Du " tabac fort! " pour reprendre l'expression allemande.
Pourtant, vous vous demandez peut-être : comment quelques livres peuvent-ils inspirer la peur à toute une génération ? C'est simple : ces deux livres, pré-cités, et, plus particulièrement " Fall-Out ", ainsi que la parution d'autres articles alarmistes, sont devenus d'énormes best-sellers. Vous pouvez vous faire une idée de l'influence de ces livres en constatant qu'ils font l'objet TOUS LES DEUX, de publications sur Wikipédia... en langue anglaise!
Mais, le plus incroyable, c'est que ces pamphlets d'épouvante sont devenus une lecture obligatoire dans les salles de classe de toute l'Allemagne.
Les enseignants allemands sont, comme leurs collègues d'ailleurs dans le monde, majoritairement à gauche de l'échiquier politique ; aussi, ils ont été au cœur du mouvement antinucléaire allemand. Ils ont obligé littéralement des millions d'écoliers à lire tout, ou partie, de " Fall-Out " et à à rédiger des exposés et des rédactions à ce sujet. Bien sûr, certaines voix isolées se sont demandées si les enfants devaient lire du " porno catastrophe ", expressément " écrit " pour leur donner des cauchemars à vie, faire d'eux des victimes et en faire, accessoirement, des électeurs Verts, ad vitam æternam.
Mais l'Establishment littéraire européen a ADORÉ ses livres et a récompensé Gudrun Pausewang d'au moins quinze prix, selon sa page Wikipedia, en langue allemande.
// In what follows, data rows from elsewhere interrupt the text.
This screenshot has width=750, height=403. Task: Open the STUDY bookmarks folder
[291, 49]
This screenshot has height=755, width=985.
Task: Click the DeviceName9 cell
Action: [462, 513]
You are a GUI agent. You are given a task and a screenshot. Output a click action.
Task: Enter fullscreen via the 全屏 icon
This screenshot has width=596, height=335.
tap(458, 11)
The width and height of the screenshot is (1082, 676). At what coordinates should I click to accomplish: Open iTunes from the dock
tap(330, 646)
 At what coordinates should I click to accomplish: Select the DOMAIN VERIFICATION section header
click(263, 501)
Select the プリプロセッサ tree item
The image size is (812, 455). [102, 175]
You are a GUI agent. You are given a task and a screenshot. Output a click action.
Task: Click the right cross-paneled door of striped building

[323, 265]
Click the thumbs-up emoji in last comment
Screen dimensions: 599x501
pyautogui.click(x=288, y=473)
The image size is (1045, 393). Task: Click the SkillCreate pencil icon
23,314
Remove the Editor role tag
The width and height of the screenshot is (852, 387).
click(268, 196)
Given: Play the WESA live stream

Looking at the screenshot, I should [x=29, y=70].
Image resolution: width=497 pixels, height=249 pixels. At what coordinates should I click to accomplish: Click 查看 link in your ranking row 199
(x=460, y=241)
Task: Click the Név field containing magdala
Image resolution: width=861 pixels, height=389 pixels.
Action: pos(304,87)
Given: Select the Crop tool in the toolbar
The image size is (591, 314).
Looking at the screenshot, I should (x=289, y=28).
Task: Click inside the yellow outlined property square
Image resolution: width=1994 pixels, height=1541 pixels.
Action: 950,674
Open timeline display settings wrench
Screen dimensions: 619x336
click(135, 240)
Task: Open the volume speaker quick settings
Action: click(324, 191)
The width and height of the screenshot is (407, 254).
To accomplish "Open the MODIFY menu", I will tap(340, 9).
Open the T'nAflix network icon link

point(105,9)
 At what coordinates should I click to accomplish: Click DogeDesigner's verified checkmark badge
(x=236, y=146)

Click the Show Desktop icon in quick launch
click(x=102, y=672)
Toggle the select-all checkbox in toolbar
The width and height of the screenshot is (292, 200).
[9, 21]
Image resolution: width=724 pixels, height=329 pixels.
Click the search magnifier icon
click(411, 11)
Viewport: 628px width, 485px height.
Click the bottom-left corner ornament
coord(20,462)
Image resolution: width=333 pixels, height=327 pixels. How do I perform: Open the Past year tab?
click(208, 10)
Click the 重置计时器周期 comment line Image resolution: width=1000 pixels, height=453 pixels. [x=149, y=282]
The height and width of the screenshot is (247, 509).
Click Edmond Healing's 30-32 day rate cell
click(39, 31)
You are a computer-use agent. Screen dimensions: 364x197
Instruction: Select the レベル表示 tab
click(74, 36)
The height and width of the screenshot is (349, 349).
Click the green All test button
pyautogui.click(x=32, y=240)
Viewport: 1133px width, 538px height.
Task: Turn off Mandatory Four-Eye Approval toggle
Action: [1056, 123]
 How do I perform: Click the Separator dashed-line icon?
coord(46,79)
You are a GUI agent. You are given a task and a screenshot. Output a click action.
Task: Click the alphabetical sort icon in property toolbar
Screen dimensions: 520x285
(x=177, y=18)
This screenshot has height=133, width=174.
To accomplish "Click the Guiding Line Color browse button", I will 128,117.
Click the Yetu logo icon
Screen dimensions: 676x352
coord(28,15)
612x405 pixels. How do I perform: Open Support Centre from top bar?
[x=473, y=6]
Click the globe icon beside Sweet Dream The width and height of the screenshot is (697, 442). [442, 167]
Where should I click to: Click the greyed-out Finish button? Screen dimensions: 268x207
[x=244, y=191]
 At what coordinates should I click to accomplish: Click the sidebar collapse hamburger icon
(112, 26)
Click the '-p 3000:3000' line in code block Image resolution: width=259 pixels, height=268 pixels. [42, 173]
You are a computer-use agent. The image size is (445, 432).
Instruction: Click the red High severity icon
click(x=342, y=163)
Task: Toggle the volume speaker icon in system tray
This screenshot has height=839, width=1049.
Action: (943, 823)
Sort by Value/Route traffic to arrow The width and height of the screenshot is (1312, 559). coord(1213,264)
En 2006, " Fall-Out " a été porté à l'écran, en Allemagne. Si vous souhaitez profiter de scènes de réfugiés désespérés et d'enfants chauves sur leur lit de mort, vous pouvez regarder l'intégralité du film ICI
Après Fukushima, Gudrun est retournée au " charbon ", avec " Noch lange danach ", " Longtemps après ", en 2012. Cette fois, elle dresse le tableau de la situation allemande, plusieurs années après après un accident nucléaire : de grandes régions du pays sont inhabitables, des millions de personnes ont émigré, le chômage est endémique, certains quartiers des villes sont dangereux à cause des pillages et des maladies qui se propagent parmi... des systèmes immunitaires affaiblis. Ceux qui sont restés souffrent de dépression et de peur ambiante. Nombre d' Allemands, qui gardent leurs yeux grand ouverts sur la vie de leur pays, peuvent observer que certaines des " prédictions " de madame Pausewang commencent à se réaliser, en ce moment même, mais, certainement pas, pour les mêmes raisons qu'elle imaginait.
PAUSEWANG Gudrun n'est pas la seule responsable dans cette affaire, et elle n'est qu'un des maillons de la chaîne, qui traduisent le mal profond qui ronge la société allemande. Mais, si vous deviez nommer une seule personne qui, plus que toute autre, a répandu, durant ces dernières quarante années, des peurs exagérées sur l'énergie nucléaire dans le monde germanophone, nul doute, que Gudrun Pausewang serait l'élue.